Find all the lines in the entries below that hold the word "with" and copy them.

BEGIN

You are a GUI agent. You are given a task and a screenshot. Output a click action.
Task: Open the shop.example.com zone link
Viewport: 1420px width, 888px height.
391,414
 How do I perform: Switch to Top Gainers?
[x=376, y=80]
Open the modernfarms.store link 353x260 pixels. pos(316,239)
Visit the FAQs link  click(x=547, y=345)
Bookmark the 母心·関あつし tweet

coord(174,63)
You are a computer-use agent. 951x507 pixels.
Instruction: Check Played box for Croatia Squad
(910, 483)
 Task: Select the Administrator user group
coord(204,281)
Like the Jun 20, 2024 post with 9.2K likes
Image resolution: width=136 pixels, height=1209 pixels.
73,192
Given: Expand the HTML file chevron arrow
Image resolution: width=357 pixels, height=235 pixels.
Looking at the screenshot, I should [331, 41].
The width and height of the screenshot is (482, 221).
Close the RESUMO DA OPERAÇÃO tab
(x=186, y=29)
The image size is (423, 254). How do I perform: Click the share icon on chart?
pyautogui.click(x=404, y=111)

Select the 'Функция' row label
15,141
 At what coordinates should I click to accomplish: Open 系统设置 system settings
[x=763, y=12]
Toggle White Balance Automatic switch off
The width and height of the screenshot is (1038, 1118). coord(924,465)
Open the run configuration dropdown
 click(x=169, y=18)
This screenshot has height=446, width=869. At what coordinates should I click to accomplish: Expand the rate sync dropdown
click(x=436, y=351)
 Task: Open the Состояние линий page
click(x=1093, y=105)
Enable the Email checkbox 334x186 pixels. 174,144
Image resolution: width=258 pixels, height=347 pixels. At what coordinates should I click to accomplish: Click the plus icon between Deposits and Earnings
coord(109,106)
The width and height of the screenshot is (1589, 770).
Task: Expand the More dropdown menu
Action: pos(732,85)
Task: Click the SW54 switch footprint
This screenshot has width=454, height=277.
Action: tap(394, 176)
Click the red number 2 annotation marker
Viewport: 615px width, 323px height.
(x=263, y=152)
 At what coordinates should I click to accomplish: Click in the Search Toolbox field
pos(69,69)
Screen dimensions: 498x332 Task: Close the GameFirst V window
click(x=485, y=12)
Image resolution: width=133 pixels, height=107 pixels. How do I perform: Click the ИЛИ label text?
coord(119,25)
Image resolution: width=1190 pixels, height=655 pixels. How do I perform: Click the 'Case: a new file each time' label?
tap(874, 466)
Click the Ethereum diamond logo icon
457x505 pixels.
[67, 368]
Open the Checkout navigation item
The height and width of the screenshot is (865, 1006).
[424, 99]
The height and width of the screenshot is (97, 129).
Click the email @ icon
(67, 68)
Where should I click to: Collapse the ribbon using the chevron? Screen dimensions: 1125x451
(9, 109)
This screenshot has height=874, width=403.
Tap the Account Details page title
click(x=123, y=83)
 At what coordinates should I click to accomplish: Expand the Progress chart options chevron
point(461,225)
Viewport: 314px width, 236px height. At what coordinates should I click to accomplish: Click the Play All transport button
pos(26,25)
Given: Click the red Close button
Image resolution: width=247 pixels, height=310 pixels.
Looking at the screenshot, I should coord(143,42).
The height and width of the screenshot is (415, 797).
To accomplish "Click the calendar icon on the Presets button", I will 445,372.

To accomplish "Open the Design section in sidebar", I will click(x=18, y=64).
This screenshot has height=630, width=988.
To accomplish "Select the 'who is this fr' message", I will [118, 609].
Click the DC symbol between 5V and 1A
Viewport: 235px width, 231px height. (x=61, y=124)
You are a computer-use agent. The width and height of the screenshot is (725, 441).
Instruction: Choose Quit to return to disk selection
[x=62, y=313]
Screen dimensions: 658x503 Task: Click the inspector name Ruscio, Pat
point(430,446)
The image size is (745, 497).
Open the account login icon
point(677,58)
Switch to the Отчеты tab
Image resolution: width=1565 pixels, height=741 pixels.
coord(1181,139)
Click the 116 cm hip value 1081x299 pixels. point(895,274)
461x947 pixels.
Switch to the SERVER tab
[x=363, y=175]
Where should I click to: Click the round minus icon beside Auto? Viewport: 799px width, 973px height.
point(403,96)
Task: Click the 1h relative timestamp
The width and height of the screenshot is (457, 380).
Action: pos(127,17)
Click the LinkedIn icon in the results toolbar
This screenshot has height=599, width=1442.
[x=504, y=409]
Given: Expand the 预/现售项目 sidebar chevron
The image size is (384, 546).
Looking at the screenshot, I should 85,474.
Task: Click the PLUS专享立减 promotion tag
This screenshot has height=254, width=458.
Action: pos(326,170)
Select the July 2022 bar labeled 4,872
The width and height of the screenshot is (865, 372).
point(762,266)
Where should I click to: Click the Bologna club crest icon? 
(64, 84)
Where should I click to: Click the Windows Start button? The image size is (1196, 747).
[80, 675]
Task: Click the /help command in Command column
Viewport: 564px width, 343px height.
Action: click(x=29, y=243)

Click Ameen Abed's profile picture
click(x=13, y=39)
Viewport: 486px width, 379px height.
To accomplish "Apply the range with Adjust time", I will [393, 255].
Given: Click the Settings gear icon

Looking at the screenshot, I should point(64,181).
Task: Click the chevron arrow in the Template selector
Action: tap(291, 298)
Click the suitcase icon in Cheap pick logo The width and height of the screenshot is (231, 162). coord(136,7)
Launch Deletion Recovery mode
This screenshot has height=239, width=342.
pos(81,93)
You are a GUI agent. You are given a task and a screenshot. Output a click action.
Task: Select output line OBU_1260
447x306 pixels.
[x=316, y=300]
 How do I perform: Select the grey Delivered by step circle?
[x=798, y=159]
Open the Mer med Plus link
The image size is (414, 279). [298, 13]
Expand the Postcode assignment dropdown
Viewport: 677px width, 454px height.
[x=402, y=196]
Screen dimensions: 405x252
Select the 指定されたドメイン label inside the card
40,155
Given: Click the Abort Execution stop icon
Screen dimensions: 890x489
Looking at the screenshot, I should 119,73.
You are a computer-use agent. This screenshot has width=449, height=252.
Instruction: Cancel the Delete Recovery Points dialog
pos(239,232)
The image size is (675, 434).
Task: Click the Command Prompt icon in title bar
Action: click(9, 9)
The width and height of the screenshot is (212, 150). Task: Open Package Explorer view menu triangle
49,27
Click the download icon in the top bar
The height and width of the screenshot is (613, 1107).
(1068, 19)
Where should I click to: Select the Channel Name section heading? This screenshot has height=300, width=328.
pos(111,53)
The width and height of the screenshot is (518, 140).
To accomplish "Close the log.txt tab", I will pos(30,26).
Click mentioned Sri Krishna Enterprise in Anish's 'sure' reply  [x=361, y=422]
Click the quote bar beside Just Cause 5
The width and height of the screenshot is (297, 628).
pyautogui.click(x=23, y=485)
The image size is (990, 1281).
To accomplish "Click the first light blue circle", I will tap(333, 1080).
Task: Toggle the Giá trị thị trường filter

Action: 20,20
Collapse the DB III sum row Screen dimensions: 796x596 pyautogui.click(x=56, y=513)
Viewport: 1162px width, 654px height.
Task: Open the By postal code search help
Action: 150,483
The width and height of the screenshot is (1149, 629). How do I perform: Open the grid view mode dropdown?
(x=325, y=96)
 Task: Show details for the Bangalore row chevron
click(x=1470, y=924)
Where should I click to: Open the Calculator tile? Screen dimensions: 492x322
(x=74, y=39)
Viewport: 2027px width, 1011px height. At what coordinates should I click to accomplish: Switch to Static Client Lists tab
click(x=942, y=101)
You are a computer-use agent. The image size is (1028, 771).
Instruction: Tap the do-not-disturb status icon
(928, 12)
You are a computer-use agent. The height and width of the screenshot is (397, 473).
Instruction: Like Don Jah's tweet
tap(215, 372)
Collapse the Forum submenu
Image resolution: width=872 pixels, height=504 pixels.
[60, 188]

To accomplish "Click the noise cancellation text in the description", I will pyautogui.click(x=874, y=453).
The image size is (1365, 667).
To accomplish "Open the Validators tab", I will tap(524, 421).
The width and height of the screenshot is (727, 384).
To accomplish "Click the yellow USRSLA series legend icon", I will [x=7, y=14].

END

RESPONSE AREA:
Like the Jun 20, 2024 post with 9.2K likes
To accomplish "Apply the range with Adjust time", I will [393, 255].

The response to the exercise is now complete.